» Stated goal 1
According to the passage on India's wars, in what year did India give refuge to the Dalai Lama?

» Provided passage
1) At independence time in 1947, there were armed clashes between India and Pakistan in Kashmir but I think that got settled largely between India, Pakistan and ruler of Kashmir then. Big powers including Britain did not really get involved much. It was settled by force with Kashmir divided between Indian administered and Pak administered areas.
2) 1962 war with China, https://en.wikipedia.org/wiki/Sino-Indian_War: This ended in a defeat for India with lot of loss of territory.
Why did China get so mad at India to fight a war with it and grab territory? I don't know the details. But at a top level, India giving refuge to Dalai Lama of Tibet in 1959 has been something that angers China ***to this day****. Mao Zedong, I am sure, would have been furious.
From this South China Morning Post article, http://www.scmp.com/week-asia/geopolitics/article/2105501/how-mao-and-khrushchev-fought-over-china-india-border-dispute, which gives the exchange between Khrushchev and Mao in Sept. 1959 (after Dalai Lama had fled to India and been given refuge by then Prime Minister Nehru):
Khrushchev: You were wrong to let the Dalai Lama go. If you allow him an opportunity to flee to India, then what has Nehru to do with it? We believe that the events in Tibet are the fault of the Communist Party of China, not Nehru’s.
Mao: No, this is Nehru’s fault.
Mao: We also support Nehru, but in the question of Tibet we should crush him.
Khrushchev: Why did you have to kill people on the border with India?
Mao: They attacked us first, crossed the border and continued firing for 12 hours.
Zhou: What information do you trust more – India’s or ours?
Khrushchev: Although the Indians attacked first, nobody was killed among the Chinese, and only among the Indians.
Zhou: But what we are supposed to do if they attack us first? We cannot fire in the air. The Indians even crossed the McMahon line.
---- end extracts ----
Ravi: During the initial part of the 1962 war between China and India, USA and USSR were both occupied with the Cuban missile crisis. From https://en.wikipedia.org/wiki/Sino-Indian_War, "It is noteworthy that the buildup and offensive from China occurred concurrently with the 13-day Cuban Missile Crisis (16–28 October 1962) that saw both the United States and the Soviet Union confronting each other, and India did not receive assistance from either of these world powers until the Cuban Missile Crisis was resolved."
USSR seems to have stayed neutral in this India-China war (like Russia stayed neutral when the recent Doklam standoff happened between India (+ Bhutan) and China). Khrushchev is said to have remarked that China is a brother, while India is a friend.
USA under John F. Kennedy then was supportive of India against communist China. But, I guess, that would have been effective only after the Cuban missile crisis had got resolved. Nehru asked Kennedy for fighter jets but did not get his request fufilled. But Kennedy did support India diplomatically, I think.
3) 1965 war with Pakistan: This was over Kashmir (that's the sore thing btw India and Pak to this day) with no formal victor, and with UN and USA and USSR playing a key role in ensuring the end of the war.

» Stated goal 2
Put the rows below, from the first row up to and including the line with "point(520,17)", into a JSON list of strings, one string per line, leaving out blank lines.

» Dataset excerpts
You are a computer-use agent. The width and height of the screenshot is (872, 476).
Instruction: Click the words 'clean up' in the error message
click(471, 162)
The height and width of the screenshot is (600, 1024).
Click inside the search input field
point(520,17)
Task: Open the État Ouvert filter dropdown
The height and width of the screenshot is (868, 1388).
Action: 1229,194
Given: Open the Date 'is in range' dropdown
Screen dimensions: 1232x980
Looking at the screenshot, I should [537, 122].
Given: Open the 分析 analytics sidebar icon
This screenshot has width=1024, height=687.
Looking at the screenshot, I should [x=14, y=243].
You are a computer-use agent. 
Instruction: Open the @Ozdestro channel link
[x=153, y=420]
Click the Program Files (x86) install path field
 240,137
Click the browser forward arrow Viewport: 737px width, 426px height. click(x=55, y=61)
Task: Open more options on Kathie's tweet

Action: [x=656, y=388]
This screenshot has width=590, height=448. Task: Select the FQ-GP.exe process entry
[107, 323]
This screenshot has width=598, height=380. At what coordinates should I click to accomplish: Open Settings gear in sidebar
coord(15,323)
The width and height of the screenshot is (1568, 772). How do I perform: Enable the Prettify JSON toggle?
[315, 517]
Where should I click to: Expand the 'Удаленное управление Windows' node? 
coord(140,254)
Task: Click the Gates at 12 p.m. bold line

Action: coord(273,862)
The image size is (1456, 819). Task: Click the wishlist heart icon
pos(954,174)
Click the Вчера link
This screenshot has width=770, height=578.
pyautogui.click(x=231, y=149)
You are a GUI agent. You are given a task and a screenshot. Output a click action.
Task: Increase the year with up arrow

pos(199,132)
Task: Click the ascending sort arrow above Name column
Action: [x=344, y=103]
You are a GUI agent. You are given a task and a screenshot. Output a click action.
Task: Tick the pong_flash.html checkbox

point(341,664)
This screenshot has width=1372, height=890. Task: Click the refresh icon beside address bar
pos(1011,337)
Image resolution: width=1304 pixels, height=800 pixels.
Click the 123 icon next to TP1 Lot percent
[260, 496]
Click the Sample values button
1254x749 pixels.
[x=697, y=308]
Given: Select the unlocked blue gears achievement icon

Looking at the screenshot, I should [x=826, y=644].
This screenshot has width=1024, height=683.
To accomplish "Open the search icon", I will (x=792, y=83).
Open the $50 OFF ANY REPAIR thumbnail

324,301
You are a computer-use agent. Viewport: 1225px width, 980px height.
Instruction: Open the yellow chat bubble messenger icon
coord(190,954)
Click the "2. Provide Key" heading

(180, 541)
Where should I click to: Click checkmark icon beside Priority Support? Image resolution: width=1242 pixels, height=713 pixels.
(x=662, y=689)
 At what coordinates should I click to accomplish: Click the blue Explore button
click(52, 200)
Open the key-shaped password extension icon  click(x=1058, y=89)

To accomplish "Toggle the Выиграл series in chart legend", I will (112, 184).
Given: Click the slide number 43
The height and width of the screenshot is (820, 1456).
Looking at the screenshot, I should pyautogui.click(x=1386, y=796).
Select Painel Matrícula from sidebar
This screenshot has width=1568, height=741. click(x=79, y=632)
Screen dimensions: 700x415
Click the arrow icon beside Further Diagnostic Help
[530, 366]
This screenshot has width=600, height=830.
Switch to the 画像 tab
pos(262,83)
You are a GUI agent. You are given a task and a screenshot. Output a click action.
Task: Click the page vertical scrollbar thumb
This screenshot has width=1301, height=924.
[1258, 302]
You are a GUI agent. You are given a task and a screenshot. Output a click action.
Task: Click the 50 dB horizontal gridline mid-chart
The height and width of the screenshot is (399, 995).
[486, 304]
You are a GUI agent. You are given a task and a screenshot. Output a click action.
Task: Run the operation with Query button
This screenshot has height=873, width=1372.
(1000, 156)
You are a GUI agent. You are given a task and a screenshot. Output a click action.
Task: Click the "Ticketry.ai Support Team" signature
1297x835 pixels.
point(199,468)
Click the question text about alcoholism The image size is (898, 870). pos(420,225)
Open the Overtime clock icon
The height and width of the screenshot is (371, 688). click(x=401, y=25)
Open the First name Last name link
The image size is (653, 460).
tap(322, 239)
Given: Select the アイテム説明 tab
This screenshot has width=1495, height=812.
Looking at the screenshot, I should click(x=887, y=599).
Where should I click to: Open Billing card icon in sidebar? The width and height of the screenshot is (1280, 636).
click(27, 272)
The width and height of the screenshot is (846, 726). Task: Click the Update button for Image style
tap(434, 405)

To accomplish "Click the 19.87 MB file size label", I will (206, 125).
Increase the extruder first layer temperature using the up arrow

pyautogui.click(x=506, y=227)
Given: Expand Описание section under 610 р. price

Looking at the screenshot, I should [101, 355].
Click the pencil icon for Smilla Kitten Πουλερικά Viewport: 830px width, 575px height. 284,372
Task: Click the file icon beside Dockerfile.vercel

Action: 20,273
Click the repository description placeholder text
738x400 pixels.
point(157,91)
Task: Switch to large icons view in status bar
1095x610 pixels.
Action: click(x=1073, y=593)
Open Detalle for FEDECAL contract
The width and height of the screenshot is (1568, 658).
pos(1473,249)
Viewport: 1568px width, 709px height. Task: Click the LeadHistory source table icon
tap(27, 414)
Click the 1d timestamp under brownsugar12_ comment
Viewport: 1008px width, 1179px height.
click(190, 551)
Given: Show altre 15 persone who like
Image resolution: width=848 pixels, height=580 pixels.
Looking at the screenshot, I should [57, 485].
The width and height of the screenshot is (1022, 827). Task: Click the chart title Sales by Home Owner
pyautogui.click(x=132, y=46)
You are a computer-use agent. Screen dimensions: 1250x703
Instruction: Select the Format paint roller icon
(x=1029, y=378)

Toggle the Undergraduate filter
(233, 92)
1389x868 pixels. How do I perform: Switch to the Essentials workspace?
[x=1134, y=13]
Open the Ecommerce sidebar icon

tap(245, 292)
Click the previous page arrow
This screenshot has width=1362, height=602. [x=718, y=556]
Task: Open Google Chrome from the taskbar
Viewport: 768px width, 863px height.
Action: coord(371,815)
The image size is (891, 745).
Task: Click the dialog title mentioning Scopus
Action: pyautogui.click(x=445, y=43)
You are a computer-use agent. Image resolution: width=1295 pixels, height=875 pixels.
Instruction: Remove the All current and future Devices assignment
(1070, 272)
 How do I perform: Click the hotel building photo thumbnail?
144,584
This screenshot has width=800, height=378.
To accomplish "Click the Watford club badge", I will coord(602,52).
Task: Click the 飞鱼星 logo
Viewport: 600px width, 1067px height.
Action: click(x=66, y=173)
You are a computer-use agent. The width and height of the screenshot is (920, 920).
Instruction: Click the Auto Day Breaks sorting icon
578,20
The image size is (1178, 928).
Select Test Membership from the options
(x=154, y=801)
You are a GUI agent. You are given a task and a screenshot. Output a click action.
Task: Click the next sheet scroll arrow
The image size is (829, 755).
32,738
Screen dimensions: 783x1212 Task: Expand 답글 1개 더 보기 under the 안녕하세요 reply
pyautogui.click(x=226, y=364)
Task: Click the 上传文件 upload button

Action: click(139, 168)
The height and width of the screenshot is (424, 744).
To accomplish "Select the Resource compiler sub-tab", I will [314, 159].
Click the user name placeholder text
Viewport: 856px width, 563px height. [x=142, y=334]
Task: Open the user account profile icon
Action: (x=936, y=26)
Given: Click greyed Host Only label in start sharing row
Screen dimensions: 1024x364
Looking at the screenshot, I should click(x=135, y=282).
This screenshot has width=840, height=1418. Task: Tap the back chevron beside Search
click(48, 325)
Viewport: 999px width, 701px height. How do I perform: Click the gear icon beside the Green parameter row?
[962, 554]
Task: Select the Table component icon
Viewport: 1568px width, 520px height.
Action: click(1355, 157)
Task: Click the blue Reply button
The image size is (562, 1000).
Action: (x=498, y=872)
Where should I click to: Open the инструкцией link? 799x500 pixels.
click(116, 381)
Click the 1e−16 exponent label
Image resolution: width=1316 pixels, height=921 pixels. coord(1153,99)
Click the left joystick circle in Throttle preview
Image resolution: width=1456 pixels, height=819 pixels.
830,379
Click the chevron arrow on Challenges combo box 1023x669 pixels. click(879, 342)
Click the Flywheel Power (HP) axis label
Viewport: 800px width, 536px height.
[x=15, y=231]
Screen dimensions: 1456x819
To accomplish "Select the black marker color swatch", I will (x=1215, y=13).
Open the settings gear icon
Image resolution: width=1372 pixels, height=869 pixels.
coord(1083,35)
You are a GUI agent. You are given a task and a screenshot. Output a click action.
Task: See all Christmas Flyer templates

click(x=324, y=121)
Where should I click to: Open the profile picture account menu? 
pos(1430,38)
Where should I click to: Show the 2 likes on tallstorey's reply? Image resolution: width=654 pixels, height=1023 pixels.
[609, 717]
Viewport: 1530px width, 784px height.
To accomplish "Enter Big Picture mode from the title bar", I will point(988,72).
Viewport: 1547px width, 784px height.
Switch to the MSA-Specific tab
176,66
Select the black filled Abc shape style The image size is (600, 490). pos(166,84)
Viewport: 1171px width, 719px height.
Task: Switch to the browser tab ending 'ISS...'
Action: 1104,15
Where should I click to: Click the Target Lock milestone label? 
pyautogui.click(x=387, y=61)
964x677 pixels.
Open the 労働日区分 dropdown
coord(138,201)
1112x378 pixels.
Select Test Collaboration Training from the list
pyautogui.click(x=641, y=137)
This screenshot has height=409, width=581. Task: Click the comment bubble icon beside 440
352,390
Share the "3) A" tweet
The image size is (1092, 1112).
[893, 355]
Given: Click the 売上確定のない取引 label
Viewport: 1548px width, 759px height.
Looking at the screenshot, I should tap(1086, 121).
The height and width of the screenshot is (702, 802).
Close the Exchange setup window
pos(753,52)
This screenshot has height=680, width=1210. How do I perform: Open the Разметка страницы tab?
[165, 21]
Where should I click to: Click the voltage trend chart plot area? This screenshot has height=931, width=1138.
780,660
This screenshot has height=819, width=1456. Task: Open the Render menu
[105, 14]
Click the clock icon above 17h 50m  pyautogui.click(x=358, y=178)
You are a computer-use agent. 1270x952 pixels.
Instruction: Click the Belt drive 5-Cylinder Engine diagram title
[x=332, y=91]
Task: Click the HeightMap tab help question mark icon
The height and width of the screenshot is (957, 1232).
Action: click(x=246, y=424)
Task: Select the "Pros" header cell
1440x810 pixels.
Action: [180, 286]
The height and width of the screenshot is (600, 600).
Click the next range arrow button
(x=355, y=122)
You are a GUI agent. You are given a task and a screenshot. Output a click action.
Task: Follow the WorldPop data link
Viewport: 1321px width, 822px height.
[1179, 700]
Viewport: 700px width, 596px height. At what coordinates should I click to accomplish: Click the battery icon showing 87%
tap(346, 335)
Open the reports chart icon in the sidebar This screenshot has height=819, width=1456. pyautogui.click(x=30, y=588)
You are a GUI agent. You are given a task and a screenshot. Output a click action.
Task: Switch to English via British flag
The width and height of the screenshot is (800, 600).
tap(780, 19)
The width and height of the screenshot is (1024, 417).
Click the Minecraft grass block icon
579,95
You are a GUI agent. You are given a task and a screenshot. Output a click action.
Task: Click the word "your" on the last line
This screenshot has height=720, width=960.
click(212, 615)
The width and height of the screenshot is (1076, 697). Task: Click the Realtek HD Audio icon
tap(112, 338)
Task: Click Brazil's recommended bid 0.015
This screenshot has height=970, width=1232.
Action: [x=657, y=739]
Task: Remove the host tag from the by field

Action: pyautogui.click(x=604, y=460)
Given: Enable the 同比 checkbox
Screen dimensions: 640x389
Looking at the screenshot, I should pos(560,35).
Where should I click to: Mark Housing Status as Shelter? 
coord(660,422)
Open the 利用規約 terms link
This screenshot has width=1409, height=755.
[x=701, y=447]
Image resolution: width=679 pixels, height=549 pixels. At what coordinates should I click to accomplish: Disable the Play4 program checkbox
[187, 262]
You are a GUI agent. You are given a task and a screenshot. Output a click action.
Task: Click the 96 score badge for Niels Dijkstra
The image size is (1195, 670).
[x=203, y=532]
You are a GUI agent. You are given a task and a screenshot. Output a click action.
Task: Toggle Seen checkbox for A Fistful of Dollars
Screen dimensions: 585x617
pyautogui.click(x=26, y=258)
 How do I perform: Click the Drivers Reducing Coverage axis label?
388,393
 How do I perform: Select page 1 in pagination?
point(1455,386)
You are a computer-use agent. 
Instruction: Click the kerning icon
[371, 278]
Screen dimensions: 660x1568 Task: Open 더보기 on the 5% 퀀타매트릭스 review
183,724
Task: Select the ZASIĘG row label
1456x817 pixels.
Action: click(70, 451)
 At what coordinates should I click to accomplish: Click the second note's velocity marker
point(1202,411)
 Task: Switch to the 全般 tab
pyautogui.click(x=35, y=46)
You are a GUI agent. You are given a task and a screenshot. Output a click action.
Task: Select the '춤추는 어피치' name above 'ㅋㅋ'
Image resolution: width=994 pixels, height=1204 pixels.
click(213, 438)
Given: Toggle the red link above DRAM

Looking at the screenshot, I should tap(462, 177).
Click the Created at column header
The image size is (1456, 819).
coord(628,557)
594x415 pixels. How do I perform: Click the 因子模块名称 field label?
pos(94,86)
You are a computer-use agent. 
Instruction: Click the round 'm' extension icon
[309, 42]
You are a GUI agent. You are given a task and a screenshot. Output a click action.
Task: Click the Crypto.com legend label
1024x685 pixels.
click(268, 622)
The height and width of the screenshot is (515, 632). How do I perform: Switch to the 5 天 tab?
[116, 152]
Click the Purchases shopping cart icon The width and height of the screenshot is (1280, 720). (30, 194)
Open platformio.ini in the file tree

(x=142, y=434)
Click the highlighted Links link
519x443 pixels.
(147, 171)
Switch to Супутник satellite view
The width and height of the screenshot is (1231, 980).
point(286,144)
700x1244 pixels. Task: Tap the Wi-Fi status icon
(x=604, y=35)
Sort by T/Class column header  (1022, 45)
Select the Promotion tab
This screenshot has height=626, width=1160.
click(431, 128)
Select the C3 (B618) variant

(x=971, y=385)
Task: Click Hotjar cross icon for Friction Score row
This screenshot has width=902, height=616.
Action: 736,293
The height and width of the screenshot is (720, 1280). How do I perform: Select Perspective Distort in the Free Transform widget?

» Full solution 1
1959

» Full solution 2
[
  "You are a computer-use agent. The width and height of the screenshot is (872, 476).",
  "Instruction: Click the words 'clean up' in the error message",
  "click(471, 162)",
  "The height and width of the screenshot is (600, 1024).",
  "Click inside the search input field",
  "point(520,17)"
]